[START GIVEN ENTRIES]
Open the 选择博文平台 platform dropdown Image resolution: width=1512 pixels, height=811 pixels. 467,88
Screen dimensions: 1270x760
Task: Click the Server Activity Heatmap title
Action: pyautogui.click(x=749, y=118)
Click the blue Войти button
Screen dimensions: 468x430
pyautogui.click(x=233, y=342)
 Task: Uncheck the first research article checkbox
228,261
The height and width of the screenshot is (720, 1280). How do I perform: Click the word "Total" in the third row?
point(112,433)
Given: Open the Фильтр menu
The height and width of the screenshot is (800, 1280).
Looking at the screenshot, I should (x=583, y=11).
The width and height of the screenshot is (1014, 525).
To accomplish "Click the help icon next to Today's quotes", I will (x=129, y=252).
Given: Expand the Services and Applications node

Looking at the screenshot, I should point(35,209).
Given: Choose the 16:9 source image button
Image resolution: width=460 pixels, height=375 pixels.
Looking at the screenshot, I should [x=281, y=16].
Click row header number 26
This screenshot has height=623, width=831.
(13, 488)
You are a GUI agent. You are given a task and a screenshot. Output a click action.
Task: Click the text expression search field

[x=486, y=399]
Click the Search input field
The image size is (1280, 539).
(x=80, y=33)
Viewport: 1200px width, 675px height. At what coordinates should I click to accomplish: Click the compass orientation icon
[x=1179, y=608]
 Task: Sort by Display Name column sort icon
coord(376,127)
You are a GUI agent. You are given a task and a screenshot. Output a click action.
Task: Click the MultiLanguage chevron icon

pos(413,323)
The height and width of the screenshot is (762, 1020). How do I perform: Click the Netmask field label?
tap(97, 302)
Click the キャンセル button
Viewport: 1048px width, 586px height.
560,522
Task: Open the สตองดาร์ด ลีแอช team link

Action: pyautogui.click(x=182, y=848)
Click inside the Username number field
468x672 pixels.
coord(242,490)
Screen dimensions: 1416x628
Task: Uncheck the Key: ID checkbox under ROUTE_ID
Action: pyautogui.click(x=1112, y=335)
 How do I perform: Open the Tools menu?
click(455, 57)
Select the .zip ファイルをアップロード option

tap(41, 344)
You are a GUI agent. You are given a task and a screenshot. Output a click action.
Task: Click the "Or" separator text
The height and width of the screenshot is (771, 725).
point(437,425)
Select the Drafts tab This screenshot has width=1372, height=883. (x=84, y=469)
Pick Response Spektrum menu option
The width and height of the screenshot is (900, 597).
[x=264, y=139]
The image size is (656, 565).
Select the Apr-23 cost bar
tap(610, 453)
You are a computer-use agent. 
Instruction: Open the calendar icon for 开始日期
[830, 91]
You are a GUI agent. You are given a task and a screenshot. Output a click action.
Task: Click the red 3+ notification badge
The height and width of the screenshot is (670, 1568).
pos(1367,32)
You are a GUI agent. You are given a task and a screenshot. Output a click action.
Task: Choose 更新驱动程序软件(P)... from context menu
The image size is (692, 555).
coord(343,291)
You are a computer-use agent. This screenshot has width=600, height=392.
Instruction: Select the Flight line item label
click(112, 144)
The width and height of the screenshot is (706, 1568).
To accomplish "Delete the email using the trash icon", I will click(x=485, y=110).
[END GIVEN ENTRIES]
**WRITTEN TASK:** Copy out every one of the entries above, line for line, without changing a single character.

**ANSWER BELOW:**
Open the 选择博文平台 platform dropdown Image resolution: width=1512 pixels, height=811 pixels. 467,88
Screen dimensions: 1270x760
Task: Click the Server Activity Heatmap title
Action: pyautogui.click(x=749, y=118)
Click the blue Войти button
Screen dimensions: 468x430
pyautogui.click(x=233, y=342)
 Task: Uncheck the first research article checkbox
228,261
The height and width of the screenshot is (720, 1280). How do I perform: Click the word "Total" in the third row?
point(112,433)
Given: Open the Фильтр menu
The height and width of the screenshot is (800, 1280).
Looking at the screenshot, I should (x=583, y=11).
The width and height of the screenshot is (1014, 525).
To accomplish "Click the help icon next to Today's quotes", I will (x=129, y=252).
Given: Expand the Services and Applications node

Looking at the screenshot, I should point(35,209).
Given: Choose the 16:9 source image button
Image resolution: width=460 pixels, height=375 pixels.
Looking at the screenshot, I should [x=281, y=16].
Click row header number 26
This screenshot has height=623, width=831.
(13, 488)
You are a GUI agent. You are given a task and a screenshot. Output a click action.
Task: Click the text expression search field

[x=486, y=399]
Click the Search input field
The image size is (1280, 539).
(x=80, y=33)
Viewport: 1200px width, 675px height. At what coordinates should I click to accomplish: Click the compass orientation icon
[x=1179, y=608]
 Task: Sort by Display Name column sort icon
coord(376,127)
You are a GUI agent. You are given a task and a screenshot. Output a click action.
Task: Click the MultiLanguage chevron icon

pos(413,323)
The height and width of the screenshot is (762, 1020). How do I perform: Click the Netmask field label?
tap(97, 302)
Click the キャンセル button
Viewport: 1048px width, 586px height.
560,522
Task: Open the สตองดาร์ด ลีแอช team link

Action: pyautogui.click(x=182, y=848)
Click inside the Username number field
468x672 pixels.
coord(242,490)
Screen dimensions: 1416x628
Task: Uncheck the Key: ID checkbox under ROUTE_ID
Action: pyautogui.click(x=1112, y=335)
 How do I perform: Open the Tools menu?
click(455, 57)
Select the .zip ファイルをアップロード option

tap(41, 344)
You are a GUI agent. You are given a task and a screenshot. Output a click action.
Task: Click the "Or" separator text
The height and width of the screenshot is (771, 725).
point(437,425)
Select the Drafts tab This screenshot has width=1372, height=883. (x=84, y=469)
Pick Response Spektrum menu option
The width and height of the screenshot is (900, 597).
[x=264, y=139]
The image size is (656, 565).
Select the Apr-23 cost bar
tap(610, 453)
You are a computer-use agent. 
Instruction: Open the calendar icon for 开始日期
[830, 91]
You are a GUI agent. You are given a task and a screenshot. Output a click action.
Task: Click the red 3+ notification badge
The height and width of the screenshot is (670, 1568).
pos(1367,32)
You are a GUI agent. You are given a task and a screenshot. Output a click action.
Task: Choose 更新驱动程序软件(P)... from context menu
The image size is (692, 555).
coord(343,291)
You are a computer-use agent. This screenshot has width=600, height=392.
Instruction: Select the Flight line item label
click(112, 144)
The width and height of the screenshot is (706, 1568).
To accomplish "Delete the email using the trash icon", I will click(x=485, y=110).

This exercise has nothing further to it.